The CURSUS project was as much an investigation into the technologies appropriate to the digitisation and encoding of medieval liturgical manuscripts as about creating the resource itself. The project quickliy realised the benefits of XML encoding for the structuring and recording of manuscript editions.

Encoding

Almost of our working files are encoded in XML. The Text Encoding Initiative (TEI) Guidelines and DTD were used. However, a number of extensions to the TEI DTD were created using the extension methods provided. This allowed us to use a more specific taxonomy and included division elements for liturgical days, and services, but also textual elements to structure antiphons, responds, prayers, and rubrics, amongst many others.

The majority of encoding has been completed with the EMACS editor with psgml and nxml modes. This allowed a set of project-specific tools, written in elisp, to be created that facillitated data entry and encoding. These include an extensive set of short-cuts for inserting templates of frequently-used component elements, routines to automate the insertion of cross-references between the project files, and various specific validity-checking devices beyond the generalised ones included with psgml. For more information see our EMACS page.

Processing

The CURSUS files that form the core of the content delivered on the website are the manuscript editions, and our repository of antiphons, responds and prayers (both from CAO and our manuscripts). Every full antiphon, respond, or prayer in our manuscript files is extracted from this repository when the manuscript editions are generated. All of the biblical readings for these editions are also plucked out of a standardised XML version of the Vulgate we created for this purpose. As with almost all of the transformations of CURSUS data this is done through the use of extensible stylesheet language transformations (XSLT).

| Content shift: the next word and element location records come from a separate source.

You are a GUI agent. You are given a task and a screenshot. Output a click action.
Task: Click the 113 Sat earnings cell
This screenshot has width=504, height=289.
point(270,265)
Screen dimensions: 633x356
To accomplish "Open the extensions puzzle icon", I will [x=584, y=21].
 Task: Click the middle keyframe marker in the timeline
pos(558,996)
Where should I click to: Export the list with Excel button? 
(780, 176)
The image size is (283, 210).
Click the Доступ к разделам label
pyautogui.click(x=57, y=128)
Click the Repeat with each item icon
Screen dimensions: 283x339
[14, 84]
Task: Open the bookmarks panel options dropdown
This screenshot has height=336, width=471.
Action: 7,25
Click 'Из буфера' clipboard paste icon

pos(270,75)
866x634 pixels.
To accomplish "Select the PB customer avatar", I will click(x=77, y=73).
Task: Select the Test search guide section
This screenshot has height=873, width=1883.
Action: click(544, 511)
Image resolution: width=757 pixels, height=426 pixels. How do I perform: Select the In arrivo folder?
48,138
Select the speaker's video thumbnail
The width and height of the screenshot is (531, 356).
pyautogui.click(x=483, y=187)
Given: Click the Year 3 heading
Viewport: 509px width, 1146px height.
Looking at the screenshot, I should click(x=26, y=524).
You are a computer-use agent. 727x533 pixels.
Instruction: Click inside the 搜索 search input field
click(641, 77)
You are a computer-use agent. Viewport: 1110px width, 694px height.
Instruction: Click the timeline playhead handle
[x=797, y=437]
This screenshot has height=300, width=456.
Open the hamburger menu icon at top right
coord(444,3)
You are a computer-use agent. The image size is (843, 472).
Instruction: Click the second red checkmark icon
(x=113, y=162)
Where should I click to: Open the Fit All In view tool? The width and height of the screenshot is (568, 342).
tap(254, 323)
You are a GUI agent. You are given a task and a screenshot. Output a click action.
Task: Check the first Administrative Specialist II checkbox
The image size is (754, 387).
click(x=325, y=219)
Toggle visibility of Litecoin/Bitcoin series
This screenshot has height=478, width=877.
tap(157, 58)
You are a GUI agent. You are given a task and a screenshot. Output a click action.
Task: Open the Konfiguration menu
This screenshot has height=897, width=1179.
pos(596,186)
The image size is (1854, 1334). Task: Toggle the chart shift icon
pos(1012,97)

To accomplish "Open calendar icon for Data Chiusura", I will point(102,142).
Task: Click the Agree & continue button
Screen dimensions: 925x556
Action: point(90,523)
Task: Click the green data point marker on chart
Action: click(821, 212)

The processing transformations that take place include: bursting our quite large repository into individual files for each antiphon, respond or prayer; pre-generation of html versions of our manuscript files incorporating individual repository items and Vulgate readings; and the creation of our alphabeticised incipit lists of those antiphons, responds and prayers in our repository.

Delivery

The website is mainly run through Pycoon, a Python-based XML web publishing framework which allows (amongst many other things) the dynamic pipelining of XSLT transformations. So as a user clicks on a particular URL, an xml source source may be transformed a number of times (and/or aggregated from a number of sources) before final XSLT stylesheet adds on stylistic and navigational aids such as our header, sidebar and footer. All of this is invisible and (given network connectivity and not too much of a strain on the old machine runing it) fairly swiftly completed. This kind of on-the-fly transformation is used for the critical editions and individual readings of our repository items, as well as for pages such as this one.